J'entrai dans son vaisseau, détestant sa fureur,
Et toujours détournant ma vue avec horreur.
Je le vis: son aspect n'avoit rien de farouche;
Je sentis le reproche expirer dans ma bouche;
Je sentis contre moi mon cœur se déclarer;
J'oubliai ma colère, et ne sus que pleurer :
Je me laissai conduire à cet aimable guide.
Je l'aimois à Lesbos, et je l'aime en Aulide.
Iphigénie en vain s'offre à me protéger,

Et me tend une main prompte à me soulager :
Triste effet des fureurs dont je suis tourmentée,
Je n'accepte la main qu'elle m'a présentée,
Que pour m'armer contre elle, et, sans me découvrir,
Traverser son bonheur, que je ne puis souffrir.

DORIS.

Et que pourroit contre elle une impuissante haine?

Ne valoit-il pas mieux, renfermée à Mycène,

Éviter les tourments que vous venez chercher,
Et combattre des feux contraints de se cacher?

ÉRIPHILE.

Je le voulois, Doris. Mais, quelque triste image
Que sa gloire à mes yeux montrât sur ce rivage,
Au sort qui me traînoit il fallut consentir:
Une secrète voix m'ordonna de partir,
Me dit qu'offrant ici ma présence importune
Peut-être j'y pourrois porter mon infortune;

Que peut-être approchant ces amants trop heureux
Quelqu'un de mes malheurs se répandroit sur eux.
Voilà ce qui m'amène, et non l'impatience
D'apprendre à qui je dois une triste naissance.
Ou plutôt leur hymen me servira de loi :
S'il s'achève, il suffit; tout est fini pour moi :
Je périrai, Doris ; et, par une mort prompte,
Dans la nuit du tombeau j'enfermerai ma honte,
Sans chercher des parents si long-temps ignorés,
Et que ma folle amour a trop déshonorés.

DORIS.

Que je vous plains, madame! et que pour votre vie.... ÉRIPHILE.

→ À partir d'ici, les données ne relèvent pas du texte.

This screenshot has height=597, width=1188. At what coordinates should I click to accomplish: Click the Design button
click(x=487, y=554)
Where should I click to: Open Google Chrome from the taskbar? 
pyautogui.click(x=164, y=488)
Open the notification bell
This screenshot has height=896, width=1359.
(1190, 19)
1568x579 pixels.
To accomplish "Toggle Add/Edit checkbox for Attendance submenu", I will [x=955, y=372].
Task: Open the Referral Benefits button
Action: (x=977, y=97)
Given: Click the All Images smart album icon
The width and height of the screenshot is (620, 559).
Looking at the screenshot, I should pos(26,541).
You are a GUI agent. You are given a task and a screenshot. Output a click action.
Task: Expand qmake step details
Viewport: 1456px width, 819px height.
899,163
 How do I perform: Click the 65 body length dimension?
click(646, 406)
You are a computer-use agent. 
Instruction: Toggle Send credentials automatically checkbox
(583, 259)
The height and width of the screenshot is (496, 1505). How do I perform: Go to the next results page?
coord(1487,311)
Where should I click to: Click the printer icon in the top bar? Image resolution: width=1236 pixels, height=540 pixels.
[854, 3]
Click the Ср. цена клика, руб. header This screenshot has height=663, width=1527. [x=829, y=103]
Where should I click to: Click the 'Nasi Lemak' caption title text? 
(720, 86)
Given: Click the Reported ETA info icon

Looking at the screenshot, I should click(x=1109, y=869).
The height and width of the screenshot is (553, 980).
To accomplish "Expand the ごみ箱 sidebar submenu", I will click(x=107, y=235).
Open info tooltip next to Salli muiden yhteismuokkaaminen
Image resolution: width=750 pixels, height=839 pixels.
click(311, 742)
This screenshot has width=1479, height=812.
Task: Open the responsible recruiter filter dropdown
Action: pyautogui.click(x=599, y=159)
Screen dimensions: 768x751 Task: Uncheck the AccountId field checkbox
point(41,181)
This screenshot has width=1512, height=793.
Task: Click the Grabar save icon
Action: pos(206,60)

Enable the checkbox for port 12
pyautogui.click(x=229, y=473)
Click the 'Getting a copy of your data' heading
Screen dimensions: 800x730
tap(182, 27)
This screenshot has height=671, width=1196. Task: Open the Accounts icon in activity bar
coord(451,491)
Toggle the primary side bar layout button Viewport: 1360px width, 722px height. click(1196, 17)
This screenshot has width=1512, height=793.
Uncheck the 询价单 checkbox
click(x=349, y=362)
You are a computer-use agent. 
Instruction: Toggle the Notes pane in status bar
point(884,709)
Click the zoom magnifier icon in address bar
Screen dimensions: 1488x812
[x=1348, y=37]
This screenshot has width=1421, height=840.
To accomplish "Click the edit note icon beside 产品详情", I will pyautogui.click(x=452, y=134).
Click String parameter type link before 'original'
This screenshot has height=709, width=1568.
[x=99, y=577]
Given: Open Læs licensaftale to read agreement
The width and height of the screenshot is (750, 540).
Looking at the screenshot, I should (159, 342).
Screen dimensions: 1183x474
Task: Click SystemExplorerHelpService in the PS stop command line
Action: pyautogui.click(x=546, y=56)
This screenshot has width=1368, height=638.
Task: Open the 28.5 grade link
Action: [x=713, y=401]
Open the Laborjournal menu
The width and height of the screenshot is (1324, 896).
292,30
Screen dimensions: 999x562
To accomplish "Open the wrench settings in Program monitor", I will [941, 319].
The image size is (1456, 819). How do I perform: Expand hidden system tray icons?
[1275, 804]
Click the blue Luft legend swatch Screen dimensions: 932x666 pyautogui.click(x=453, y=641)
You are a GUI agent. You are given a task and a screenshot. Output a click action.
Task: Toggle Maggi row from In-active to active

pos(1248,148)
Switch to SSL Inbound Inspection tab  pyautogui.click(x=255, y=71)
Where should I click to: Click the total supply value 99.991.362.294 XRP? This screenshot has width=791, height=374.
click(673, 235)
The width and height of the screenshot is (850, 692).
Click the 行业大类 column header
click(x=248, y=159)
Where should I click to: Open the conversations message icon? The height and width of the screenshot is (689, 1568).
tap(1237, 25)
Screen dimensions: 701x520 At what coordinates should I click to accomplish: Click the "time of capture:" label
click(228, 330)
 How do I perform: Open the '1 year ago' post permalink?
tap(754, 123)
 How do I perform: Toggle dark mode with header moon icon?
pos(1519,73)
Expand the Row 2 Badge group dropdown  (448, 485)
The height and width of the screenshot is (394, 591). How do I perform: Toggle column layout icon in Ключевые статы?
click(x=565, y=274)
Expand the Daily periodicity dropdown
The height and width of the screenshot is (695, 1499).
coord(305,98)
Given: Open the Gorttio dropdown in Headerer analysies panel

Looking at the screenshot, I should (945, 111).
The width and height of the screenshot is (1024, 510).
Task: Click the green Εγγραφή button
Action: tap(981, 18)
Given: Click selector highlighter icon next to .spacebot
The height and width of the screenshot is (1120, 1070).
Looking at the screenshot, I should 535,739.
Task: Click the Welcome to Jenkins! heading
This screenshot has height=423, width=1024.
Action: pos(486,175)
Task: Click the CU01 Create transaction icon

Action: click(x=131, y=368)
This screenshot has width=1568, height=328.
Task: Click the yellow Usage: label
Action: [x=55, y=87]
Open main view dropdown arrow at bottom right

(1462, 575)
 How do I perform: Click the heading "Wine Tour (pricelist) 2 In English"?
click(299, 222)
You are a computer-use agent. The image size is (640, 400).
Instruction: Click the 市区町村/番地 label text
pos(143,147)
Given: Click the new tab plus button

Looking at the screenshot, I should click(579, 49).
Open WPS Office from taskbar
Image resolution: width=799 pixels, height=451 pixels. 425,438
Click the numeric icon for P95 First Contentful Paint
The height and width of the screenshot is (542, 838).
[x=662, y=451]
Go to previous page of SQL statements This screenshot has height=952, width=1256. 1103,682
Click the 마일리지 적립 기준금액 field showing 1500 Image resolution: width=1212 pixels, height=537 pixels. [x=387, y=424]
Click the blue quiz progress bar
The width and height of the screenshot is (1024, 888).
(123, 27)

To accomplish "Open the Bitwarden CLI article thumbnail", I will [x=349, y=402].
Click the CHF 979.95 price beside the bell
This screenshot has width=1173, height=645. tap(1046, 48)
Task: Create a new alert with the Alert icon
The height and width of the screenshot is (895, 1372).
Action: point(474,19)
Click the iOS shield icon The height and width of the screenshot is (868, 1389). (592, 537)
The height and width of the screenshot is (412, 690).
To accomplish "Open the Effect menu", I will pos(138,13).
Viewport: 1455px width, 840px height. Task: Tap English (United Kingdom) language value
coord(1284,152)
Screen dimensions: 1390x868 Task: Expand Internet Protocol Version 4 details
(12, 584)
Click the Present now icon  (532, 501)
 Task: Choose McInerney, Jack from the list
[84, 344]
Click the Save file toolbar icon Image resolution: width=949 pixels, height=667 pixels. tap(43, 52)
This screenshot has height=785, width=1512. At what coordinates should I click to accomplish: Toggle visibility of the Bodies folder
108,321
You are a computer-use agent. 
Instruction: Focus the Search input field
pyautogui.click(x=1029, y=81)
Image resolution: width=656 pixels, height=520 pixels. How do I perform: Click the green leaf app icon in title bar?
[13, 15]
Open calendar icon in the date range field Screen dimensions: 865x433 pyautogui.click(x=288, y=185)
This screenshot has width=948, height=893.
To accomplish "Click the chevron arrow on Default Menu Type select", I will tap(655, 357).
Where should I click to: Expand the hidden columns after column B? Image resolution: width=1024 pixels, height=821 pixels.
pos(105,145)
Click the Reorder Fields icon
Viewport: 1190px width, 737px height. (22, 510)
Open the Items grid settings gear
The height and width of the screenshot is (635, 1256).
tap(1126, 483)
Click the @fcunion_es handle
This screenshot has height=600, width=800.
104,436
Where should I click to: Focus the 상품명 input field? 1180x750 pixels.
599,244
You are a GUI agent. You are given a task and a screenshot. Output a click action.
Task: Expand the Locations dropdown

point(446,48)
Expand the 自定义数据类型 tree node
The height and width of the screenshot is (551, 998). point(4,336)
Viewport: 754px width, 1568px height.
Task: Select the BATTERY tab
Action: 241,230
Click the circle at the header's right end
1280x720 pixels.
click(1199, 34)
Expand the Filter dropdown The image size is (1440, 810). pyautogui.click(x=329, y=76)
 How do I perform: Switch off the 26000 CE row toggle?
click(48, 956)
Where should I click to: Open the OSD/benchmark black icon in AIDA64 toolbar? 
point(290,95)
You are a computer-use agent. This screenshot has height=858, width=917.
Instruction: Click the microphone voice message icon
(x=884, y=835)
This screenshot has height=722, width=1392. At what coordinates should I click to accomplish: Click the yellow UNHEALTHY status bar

Tu vois Agamemnon avec Iphigénie.

SCÈNE II.

AGAMEMNON, IPHIGÉNIE, ÉRIPHILE, DORIS.

IPHIGÉNIE.

SEIGNEUR, Où courez-vous? et quels empressements
Vous dérobent sitôt à nos embrassements?
A qui dois-je imputer cette fuite soudaine?

Mon respect a fait place aux transports de la reine:
Un moment à mon tour ne vous puis-je arrêter?
Et ma joie à vos yeux n'ose-t-elle éclater?

Ne puis-je...

AGAMEMNON.

Hé bien, ma fille, embrassez votre père;

Il vous aime toujours.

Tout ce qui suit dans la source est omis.